The overexpression rate of EGFR in ESCC patients is as high as 60–70%, and EGFR CN variation can be detected in 28% of patients. However, because EGFR may not be the dominant upstream driving gene, it can be effectively intervened with some targeted drugs, its clinical effect is not very satisfactory, so immunotherapy is very necessary [34]. But in one hyperprogression study, five patients with immunotherapy hyperprogression, two of whom were esophageal cancer patients, were found to have MDM2/MDM4 gene amplification, EGFR gene amplification and CCND1/FGF3/FGF4/FGF19 gene amplification [35]. In another study of patients with head and neck SCC, authors explored the potential genetic markers associated with hyperprogressive disease following immunotherapy and the results showed that the changes of EGFR were related to the ‘hyperprogressive disease’ of PD-1/PD-L1 inhibitors after treatment [36]. Furthermore, EGFR and CCND1 copy number were amplified in this patient, but the efficacy of PR was still achieved.
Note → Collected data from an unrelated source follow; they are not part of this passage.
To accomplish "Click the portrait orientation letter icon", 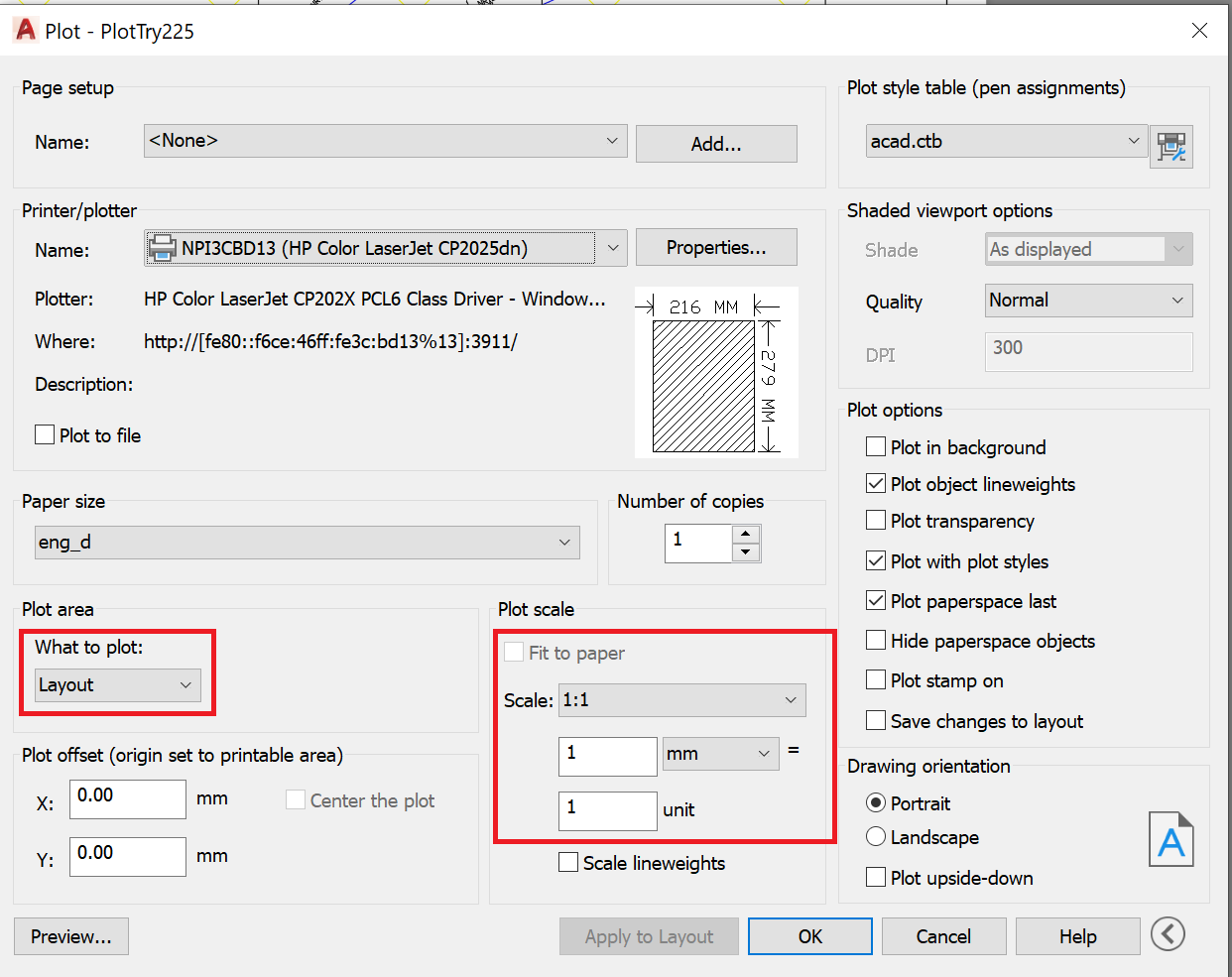I will (1170, 839).
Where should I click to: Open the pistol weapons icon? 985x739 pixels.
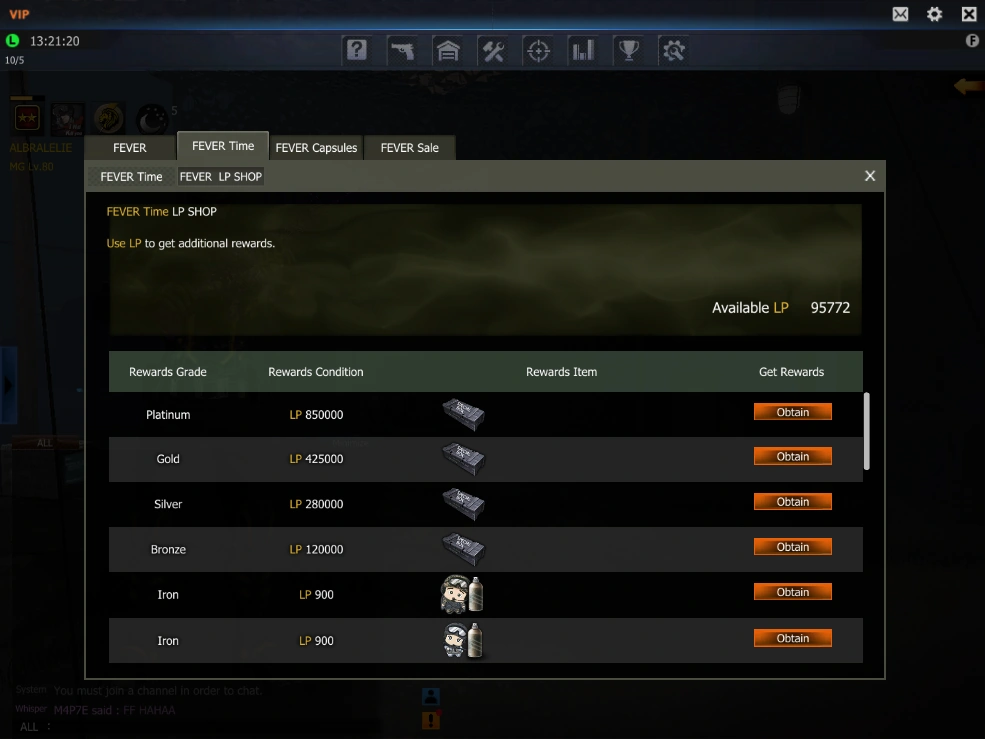(402, 50)
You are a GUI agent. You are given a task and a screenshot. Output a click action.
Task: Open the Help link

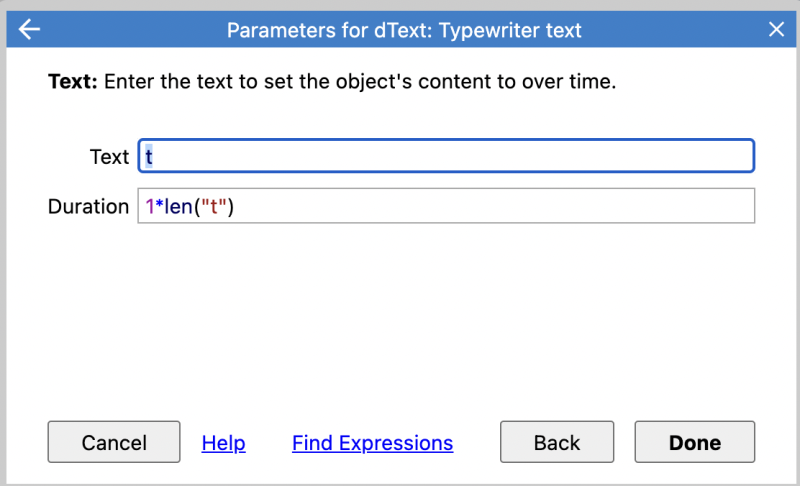tap(223, 443)
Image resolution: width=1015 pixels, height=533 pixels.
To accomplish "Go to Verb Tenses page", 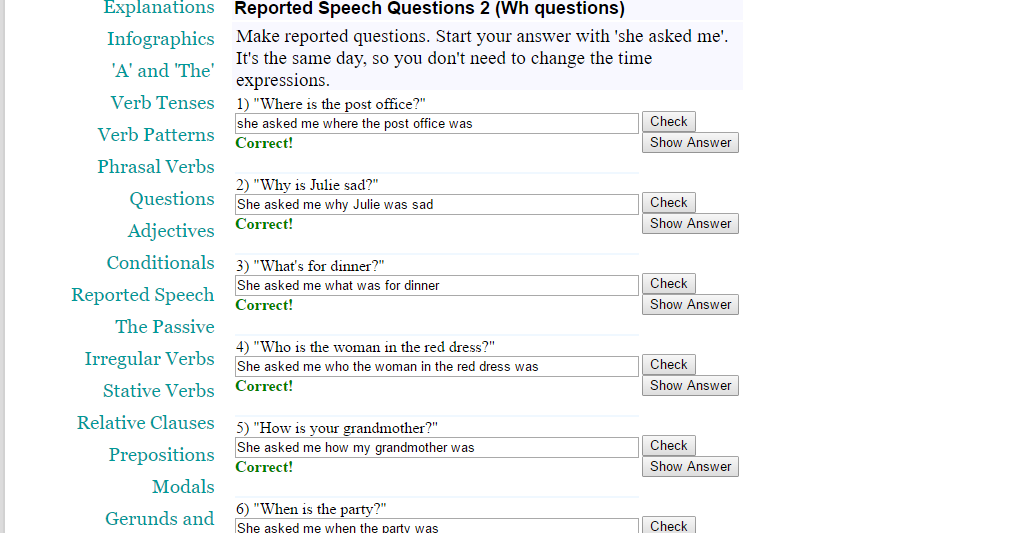I will pos(162,103).
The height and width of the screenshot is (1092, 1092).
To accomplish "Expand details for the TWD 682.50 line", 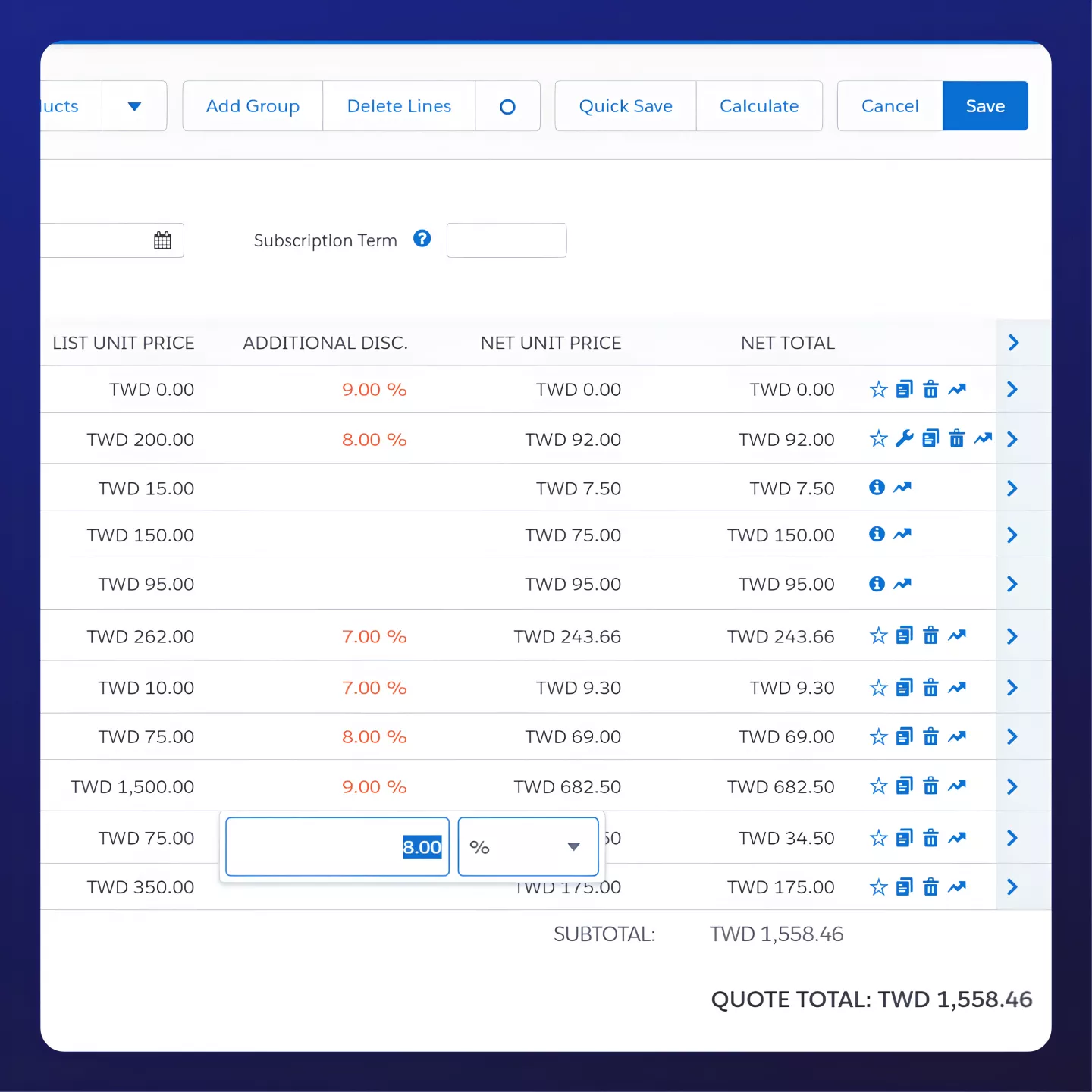I will click(1012, 786).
Therefore, it may be one of the directions for future research to explore whose markers that can predict validly immunotherapy ‘hyperprogressive disease’.

Conclusion

The development of immunotherapy improves the prognosis of several cancers. However, the benefits of ICIs for primary advanced esophageal cancer are still unclear. We report results obtained in one patient who was diagnosed with primary advanced esophageal cancer and was treated with a combination of an ICI and chemotherapy. We believe that a larger clinical trials investigating checkpoint inhibitor based immunotherapy as a first-line treatment for advanced esophageal cancer will be promising and help the people who succumbed to this disease.

Future perspective

At present, monotherapy is recommended by oncology guidelines as first-line therapy in patients with SCC, however this therapy provided patients limited survival benefits, and pembrolizumab for second-line or subsequent therapy for PD-L1-positive esophageal cancer. At present, many studies have shown that immunotherapy and chemotherapy have synergistic interaction, and some clinical trials have verified it. Phase III KEYNOTE-590 study, which was used as a first-line treatment of advanced esophageal carcinoma with immune chemotherapy, has been still ongoing. The treatment effect of the case we reported is very good and with no irAEs. We believe the large-scale clinical trials will be successful and improve the first-line treatment for esophageal cancer patients in the future.